As summer festivals release their lineups, some stacked to the brim, others leaving its following in slight disappointment and reminiscence of previous years, trends surface. Music festivals are a different dimension when compared to concerts or clubs, and lineups definitely reflect the contrast. This year, seasoned artists that are used to playing festivals appear en masse, overcrowding and pushing novices away. Festival curators, working hard with established artists, overlook the exploding underground scene, perhaps on purpose as many new artists would not bring as big a crowd, and in the end (or beginning), festivals are a business. Another reason for seeing the same people each year is the contending representations of each culture, festivals said to limit the freedom of artists to popular selections. These conflicting views are broken at an individual level, and there aren't many talented artists that stay true to their craft even when looked upon by tens and hundred fold of the audience present at venue/club shows.
Some of these devoted artists we would like to see more are:
Datsik – Ninja Nation Tour covering most of the US, ends about mid-April, and we are still left in the dark on Datsik’s plans for the summer. The only festival to announce Datsik and his clone, Excision is EDC Mexico, and while I have no doubt in my mind that Shambhala will pick up Excision this year as well, I’m not too sure about Datsik. On his Ninja Nation Tour, he brings heavyweight names such as Trolley Snatcha, Barely Alive, ETC!ETC! and many others with him around US on an unofficial dubstep caravan with Down 4 My Ninjas EP blasting through the speakers. Hopefully the tour ends with such an immense bang that will create a domino effect of dub and will put in motion awesome music, be it released on interwebs, in physical format at festivals, or on a new tour.

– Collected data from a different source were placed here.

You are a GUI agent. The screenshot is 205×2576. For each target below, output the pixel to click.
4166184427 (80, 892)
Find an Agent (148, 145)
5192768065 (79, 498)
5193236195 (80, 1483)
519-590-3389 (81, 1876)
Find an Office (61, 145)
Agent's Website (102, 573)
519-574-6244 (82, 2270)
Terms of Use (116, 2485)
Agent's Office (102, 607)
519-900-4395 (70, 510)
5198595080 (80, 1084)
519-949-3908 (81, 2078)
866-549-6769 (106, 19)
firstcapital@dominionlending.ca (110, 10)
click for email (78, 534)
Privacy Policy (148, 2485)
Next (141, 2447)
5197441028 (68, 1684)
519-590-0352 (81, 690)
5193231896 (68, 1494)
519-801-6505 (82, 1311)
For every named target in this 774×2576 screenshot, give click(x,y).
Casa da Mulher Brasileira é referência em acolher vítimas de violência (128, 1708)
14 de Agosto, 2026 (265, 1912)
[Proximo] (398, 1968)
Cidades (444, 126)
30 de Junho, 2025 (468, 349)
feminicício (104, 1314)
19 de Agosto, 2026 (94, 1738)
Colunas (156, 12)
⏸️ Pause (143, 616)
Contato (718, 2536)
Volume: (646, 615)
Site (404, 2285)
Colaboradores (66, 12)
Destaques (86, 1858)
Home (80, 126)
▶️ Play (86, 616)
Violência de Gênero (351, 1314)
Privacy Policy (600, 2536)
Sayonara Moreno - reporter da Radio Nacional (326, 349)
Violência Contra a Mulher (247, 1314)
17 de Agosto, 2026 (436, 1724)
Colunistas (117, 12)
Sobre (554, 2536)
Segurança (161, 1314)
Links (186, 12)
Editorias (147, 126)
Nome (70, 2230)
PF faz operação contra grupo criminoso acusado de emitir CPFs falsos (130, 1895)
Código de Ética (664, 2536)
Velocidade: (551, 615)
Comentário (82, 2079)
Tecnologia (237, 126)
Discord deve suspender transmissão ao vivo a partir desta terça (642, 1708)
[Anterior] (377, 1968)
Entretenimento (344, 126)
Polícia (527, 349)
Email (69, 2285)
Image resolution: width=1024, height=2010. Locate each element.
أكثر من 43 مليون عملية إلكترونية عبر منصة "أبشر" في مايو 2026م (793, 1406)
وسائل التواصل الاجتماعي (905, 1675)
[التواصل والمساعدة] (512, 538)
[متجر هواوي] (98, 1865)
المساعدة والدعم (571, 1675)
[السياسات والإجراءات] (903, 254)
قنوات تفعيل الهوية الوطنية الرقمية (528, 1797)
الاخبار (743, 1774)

Falcons – Jersey is growing at a pretty constant rate right now, and seeing Trippy Turtle breaking through and getting booked by Ultra and Wakarusa, it makes me wonder why aren't there more jersey club artists on this year’s lineups. I saw Falcons once at a medium-small venue and he made the place so sexy and active, overflowing with energy and chopped samples. In a festival setting, he would bring the crowd to a dangerously fast breathing, activating every muscle in his fan’s bodies, so I’m going to assume that’s the reason he doesn't appear on fest posters, and suggest that booking agents take a risk.
3. G Jones
G Jones – Greg is growing up so fast, in a professional sense of course, that I’m quite certain his name will printed in large letters as a headliner for Ultra or other huge show quite soon. Coming from a tour with Minnesota and some headlining shows around United States last year, G Jones just dropped a mixtape full of unreleased tracks in prediction of an even larger year. An upgrade from last year was already announced not too long ago, Jones being invited by Bassnectar to the first of his 3-day run at Red Rocks. Not officially considered a festival, it’s certainly something people travel the US for, much different than New Years Eve 360, where G Jones opened for Tipper and Bassnectar.
2. Mr. Carmack
Mr. Carmack – It’s no exaggeration when claiming that the cult of Mr. Carmack lives strong and continues to grow. He created a whole new way of looking at the slowly degenerating art of trap and bass in general. His minimalist yet massive style got him to a few festivals last year, such as Hard Summer, EDC Las Vegas and Dour Festival in Belgium. This year only Buku Music and Arts Festival tapped into the experimental and booked him along with a plethora of other styles and talent. While Mr. Carmack’s mixing skills pale in comparison to his production skills, true fans, myself included, would travel far and pay big to even listen to him put an ipod filled with unreleased content on shuffle.
1. Pretty Lights
Pretty Lights – After a huge 2014 from the Colorado native, with a Grammy nomination for A Color Map of the Sun, fastest Red Rocks sellout shows, and headlining every other festival, not much is heard from Derek nowadays (aside from his CU/CO inspired clothing line). If Pretty Lights locked himself in the studio and is preparing fresh sounds for 2015, that’s okay with me, but his brand and technique will definitely be missed, as only Euphoria can brag with having the PL logo on their posters. It is early to tell, but staple festivals that already have announced their lineups in one round, will definitely feel the gap left by PL from previous years.